# To do
Please give back word for word the lines of the material below between the line containing "Paul Thompson (270, 244)" and the line containing "arielle gordon (260, 307)", inclusive.

# Data section
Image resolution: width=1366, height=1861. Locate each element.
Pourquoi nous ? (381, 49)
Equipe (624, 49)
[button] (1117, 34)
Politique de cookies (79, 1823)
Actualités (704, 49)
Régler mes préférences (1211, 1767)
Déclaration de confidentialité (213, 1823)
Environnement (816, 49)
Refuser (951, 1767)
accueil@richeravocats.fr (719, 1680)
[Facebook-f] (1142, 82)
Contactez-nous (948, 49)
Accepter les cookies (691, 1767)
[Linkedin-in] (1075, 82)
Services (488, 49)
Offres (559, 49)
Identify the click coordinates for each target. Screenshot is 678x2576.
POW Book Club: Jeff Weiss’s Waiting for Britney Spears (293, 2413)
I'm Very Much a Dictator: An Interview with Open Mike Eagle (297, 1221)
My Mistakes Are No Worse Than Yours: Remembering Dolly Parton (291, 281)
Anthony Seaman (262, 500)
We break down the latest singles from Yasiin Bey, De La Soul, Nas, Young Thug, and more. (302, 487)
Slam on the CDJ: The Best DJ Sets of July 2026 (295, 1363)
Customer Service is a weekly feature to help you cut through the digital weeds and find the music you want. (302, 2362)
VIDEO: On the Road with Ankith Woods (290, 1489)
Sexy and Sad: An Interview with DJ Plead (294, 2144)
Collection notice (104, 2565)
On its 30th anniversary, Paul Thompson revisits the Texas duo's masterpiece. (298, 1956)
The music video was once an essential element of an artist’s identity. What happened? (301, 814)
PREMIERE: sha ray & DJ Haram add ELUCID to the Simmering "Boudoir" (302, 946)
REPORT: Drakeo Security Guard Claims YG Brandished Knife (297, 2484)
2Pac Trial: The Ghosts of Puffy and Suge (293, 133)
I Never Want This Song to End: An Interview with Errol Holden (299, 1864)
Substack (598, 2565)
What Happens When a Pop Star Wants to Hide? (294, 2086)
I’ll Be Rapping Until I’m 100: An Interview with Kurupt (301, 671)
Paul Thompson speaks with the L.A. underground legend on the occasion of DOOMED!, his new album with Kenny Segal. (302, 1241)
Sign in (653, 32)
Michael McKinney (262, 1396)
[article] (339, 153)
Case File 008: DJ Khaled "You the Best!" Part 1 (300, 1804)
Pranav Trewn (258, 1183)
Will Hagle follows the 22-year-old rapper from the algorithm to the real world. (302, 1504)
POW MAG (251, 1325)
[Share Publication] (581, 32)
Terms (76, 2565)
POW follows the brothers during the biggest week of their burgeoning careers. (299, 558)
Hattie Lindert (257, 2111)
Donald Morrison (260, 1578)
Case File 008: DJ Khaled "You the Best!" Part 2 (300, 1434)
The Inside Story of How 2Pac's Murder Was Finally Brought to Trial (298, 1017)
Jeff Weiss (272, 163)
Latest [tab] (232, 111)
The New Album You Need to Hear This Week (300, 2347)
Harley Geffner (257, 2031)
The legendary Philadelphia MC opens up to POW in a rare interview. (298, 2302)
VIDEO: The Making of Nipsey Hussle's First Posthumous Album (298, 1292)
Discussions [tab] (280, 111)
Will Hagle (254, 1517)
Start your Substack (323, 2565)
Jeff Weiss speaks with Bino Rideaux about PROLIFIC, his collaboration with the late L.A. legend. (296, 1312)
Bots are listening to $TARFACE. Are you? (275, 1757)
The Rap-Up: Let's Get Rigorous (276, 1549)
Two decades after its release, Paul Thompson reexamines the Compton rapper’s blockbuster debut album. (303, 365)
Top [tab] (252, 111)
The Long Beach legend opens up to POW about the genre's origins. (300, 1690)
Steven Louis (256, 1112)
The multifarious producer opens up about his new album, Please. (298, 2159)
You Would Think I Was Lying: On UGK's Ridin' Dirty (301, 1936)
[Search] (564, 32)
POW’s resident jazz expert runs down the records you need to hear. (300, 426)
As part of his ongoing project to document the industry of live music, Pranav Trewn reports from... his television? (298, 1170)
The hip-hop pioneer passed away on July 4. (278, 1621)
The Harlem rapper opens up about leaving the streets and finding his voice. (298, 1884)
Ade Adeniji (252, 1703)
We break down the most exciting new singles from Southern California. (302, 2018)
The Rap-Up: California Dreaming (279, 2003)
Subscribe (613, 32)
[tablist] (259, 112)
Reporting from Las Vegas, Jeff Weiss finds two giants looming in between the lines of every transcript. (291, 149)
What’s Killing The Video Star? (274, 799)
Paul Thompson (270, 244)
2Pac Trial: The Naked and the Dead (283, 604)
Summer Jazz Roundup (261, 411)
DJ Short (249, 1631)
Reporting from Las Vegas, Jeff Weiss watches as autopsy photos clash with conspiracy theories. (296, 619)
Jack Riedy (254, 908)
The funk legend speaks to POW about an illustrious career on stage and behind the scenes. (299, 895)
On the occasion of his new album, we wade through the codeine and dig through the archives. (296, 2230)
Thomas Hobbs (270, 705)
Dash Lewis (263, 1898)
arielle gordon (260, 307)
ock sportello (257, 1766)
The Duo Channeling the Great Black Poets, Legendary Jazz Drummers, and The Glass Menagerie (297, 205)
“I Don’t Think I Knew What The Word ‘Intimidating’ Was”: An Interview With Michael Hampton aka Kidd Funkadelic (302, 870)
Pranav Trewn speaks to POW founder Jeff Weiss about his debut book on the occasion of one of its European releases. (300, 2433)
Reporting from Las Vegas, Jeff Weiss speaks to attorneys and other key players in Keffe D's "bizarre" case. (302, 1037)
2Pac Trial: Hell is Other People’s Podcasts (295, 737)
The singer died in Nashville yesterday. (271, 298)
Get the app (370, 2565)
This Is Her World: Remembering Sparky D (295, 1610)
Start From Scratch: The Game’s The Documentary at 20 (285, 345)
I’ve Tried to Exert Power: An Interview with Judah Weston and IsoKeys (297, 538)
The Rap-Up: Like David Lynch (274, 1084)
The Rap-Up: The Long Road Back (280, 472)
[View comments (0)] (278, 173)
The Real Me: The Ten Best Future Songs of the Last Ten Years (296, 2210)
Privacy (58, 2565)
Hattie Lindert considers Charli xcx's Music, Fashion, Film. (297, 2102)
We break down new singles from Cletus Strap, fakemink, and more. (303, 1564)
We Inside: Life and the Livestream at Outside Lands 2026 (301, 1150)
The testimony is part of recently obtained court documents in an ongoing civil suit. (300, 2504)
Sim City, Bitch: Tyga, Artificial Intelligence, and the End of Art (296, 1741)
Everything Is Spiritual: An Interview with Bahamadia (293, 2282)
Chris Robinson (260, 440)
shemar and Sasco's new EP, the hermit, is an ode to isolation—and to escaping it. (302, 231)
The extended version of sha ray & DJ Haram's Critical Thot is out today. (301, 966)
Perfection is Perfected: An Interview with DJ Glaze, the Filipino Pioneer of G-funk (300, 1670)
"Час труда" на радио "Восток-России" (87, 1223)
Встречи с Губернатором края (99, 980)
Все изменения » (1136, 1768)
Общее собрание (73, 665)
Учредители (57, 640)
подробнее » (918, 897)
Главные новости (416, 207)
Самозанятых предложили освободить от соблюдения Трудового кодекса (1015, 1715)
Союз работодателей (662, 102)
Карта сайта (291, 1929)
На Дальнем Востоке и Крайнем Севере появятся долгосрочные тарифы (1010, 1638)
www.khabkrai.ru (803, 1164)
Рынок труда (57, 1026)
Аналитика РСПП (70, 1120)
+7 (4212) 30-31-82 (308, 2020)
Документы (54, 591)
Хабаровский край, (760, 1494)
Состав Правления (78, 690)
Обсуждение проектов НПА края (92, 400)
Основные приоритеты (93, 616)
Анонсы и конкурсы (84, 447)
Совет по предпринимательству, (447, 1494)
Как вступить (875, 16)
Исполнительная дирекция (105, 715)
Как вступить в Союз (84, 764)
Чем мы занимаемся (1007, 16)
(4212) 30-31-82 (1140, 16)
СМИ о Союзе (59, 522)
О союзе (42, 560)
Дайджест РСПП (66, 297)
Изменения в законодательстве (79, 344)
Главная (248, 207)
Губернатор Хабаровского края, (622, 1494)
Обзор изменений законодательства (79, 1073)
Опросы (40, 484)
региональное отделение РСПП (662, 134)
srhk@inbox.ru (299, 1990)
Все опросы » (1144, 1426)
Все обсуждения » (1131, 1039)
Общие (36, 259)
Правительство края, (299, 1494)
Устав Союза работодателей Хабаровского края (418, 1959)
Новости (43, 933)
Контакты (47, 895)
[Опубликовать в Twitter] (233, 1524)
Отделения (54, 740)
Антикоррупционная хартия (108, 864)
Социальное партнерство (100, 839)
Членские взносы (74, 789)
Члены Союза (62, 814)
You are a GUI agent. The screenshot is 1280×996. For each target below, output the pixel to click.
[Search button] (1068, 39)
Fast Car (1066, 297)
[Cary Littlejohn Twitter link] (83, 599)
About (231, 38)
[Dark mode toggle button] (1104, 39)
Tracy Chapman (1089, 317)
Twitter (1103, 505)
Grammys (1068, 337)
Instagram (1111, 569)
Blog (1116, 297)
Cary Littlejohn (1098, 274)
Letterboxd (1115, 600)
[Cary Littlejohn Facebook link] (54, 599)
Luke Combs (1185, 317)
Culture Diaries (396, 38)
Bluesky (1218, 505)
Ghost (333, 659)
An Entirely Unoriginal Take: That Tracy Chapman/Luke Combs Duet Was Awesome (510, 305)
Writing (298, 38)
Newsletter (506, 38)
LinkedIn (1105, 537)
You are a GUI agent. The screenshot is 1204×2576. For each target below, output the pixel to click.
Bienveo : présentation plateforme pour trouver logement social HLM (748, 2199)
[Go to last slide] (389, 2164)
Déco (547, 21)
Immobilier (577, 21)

# Solution to the problem
Paul Thompson (270, 244)
2Pac Trial: The Naked and the Dead (283, 604)
Summer Jazz Roundup (261, 411)
DJ Short (249, 1631)
Reporting from Las Vegas, Jeff Weiss watches as autopsy photos clash with conspiracy theories. (296, 619)
Jack Riedy (254, 908)
The funk legend speaks to POW about an illustrious career on stage and behind the scenes. (299, 895)
On the occasion of his new album, we wade through the codeine and dig through the archives. (296, 2230)
Thomas Hobbs (270, 705)
Dash Lewis (263, 1898)
arielle gordon (260, 307)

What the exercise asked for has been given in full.